When construction is completed this summer, the Friends School of Portland will become the first school in Maine to attain a rigorous set of building efficiency standards, known as “passive house” status, that means it will be able to dispense with nearly all of its energy costs. Instead, it will rely on a combination of solar power, modern heating techniques and construction methods so tight that the body heat generated by the school’s 120 occupants was factored into the design.
“It’s an incredible gift that this board has given to the future of this school to have a completely predictable operating cost,” said Naomi C.O. Beal, chair of the Friends School’s building committee, and also the director of PassivhausMAINE, a group that promotes the building technique in the state. “For a private school operating on a margin, that’s a big piece.”
Although only two other schools in the nation and a handful of private homes in the state have reached the “passive house” level of efficiency, planners and architects who designed the school expect the methods to become more widespread in the United States in the future.
The roughly $2.5 million school project is the result of three years of fundraising by school boosters and two years of planning by architects and designers. The result will be an angular 15,500-square-foot structure with half a dozen classrooms, art and music space, administrative offices and, for the first time, a large, indoor area to host the school’s Quaker meetings.
The new building stands on 22 wooded acres in Cumberland off Route 1, meaning students and staff will say goodbye to their current home on Mackworth Island, where the school has rented space since it was founded in 2006.
While energy-efficient structures built into hillsides or underground – or those using turf as a natural building material – have existed for centuries, research into passive structures emerged in Germany in the late 1980s and early buildings in the style were constructed in the early 1990s.
Since then, the methods have gained traction throughout Europe and especially in Nordic countries, where environmental consciousness and a desire to reduce greenhouse gas emissions and energy use have driven some of the largest passive developments in the world.
Modern passive structures can look identical to any other home, office or school, but what makes them unique is what’s hidden under the walls, floor and ceiling.
Thick layers of insulation are packed behind every surface.
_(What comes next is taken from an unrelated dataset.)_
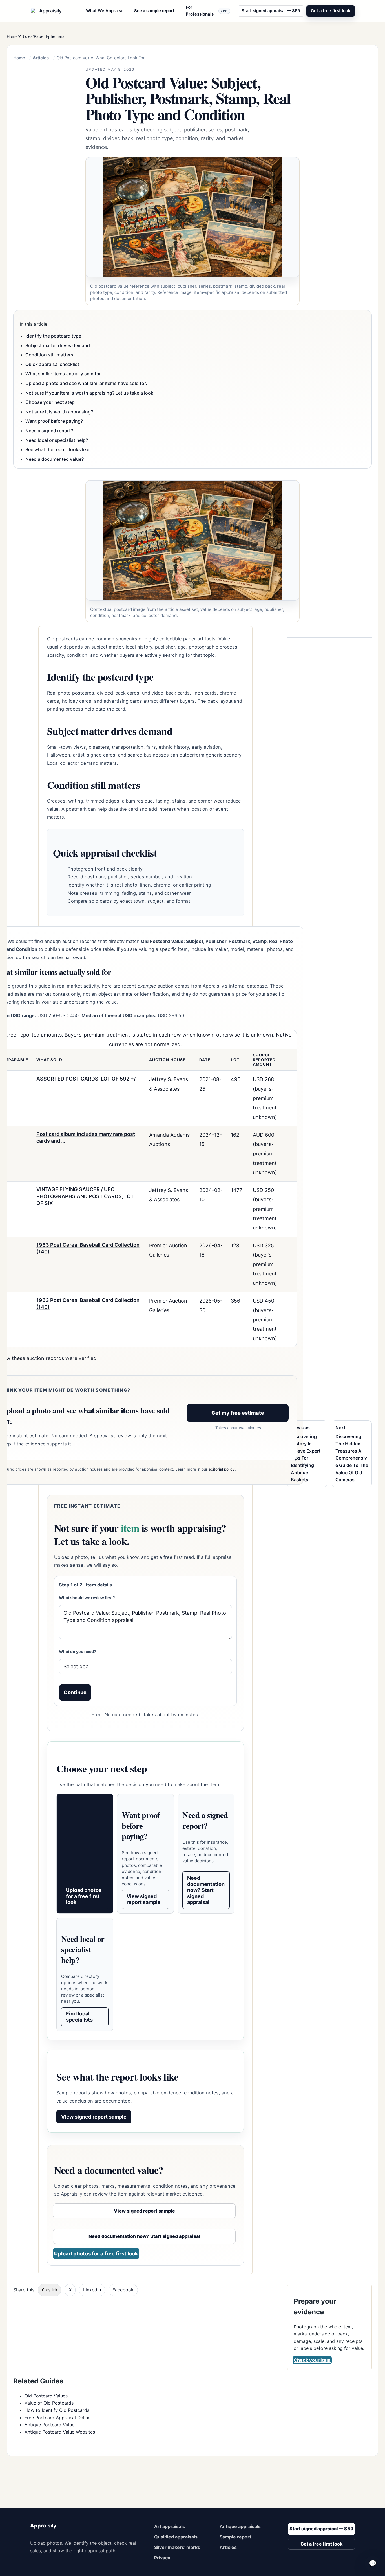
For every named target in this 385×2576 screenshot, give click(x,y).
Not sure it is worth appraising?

Underneath exterior shingles and clapboards are layers of specialized sheathing, similar to thick plastic or rubber, that keep moisture and air from getting through.
Sealing the gaps are wide bands of construction tapes, designed to stick to all kinds of materials and replace caulking or other liquid fillers that have long been traditional sealants.
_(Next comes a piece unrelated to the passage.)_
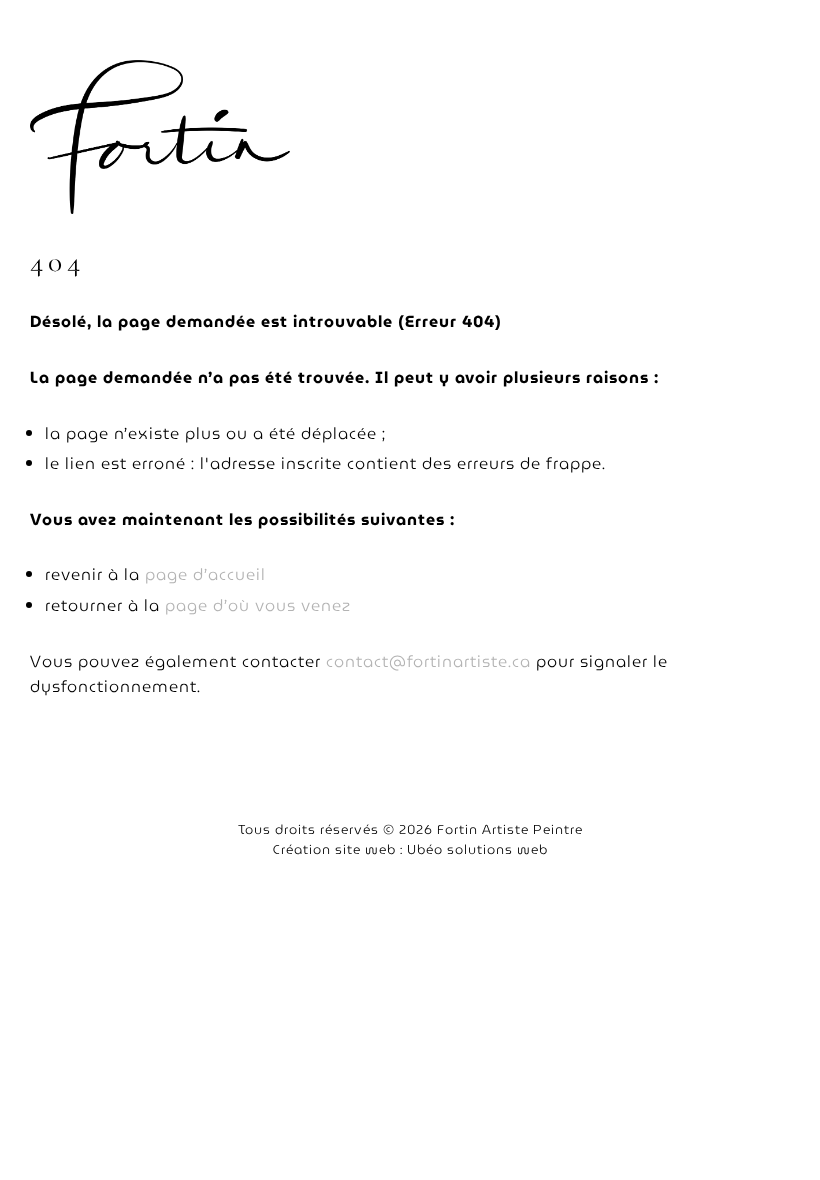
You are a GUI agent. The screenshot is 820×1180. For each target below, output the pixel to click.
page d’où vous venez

The windows are triple-glazed and the casements are designed to be virtually leak-proof, said Peter Warren of Warren Construction Group, which is building the school.
Closing the gaps leaves no place for heat to escape or cold air to creep in. Air is circulated at a steady rate by ventilation systems that recover leftover energy from the outflow.
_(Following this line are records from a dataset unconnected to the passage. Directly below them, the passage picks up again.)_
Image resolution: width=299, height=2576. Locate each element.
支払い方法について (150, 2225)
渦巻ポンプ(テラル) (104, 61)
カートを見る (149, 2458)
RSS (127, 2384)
“It is a whole new way of looking at construction,” said Phil Kaplan of Kaplan Thompson Architects, the Portland firm that worked on the project.
A heat pump system powered by a 40-kilowatt solar array on the school’s sloped roof will keep the rooms at specific temperatures.
Although the specialized building materials and construction techniques are important to achieving such efficient operation, other gains are baked into more elemental aspects of a building’s design, Kaplan said.
Using equipment to model the position of the sun at any time of year and the shadows cast on the site by the surrounding foliage, Kaplan said the designers had to select, one by one, which trees to clear and which to keep, in order to maximize the use of the sun’s energy to heat the building naturally.
Head of School Jenny Rowe said students will learn about how the school was constructed and how the principles behind it align with the larger Quaker philosophy “to take care of each other, (and) to take care of the land,” Rowe said. “It’s a very obvious outgrowth.”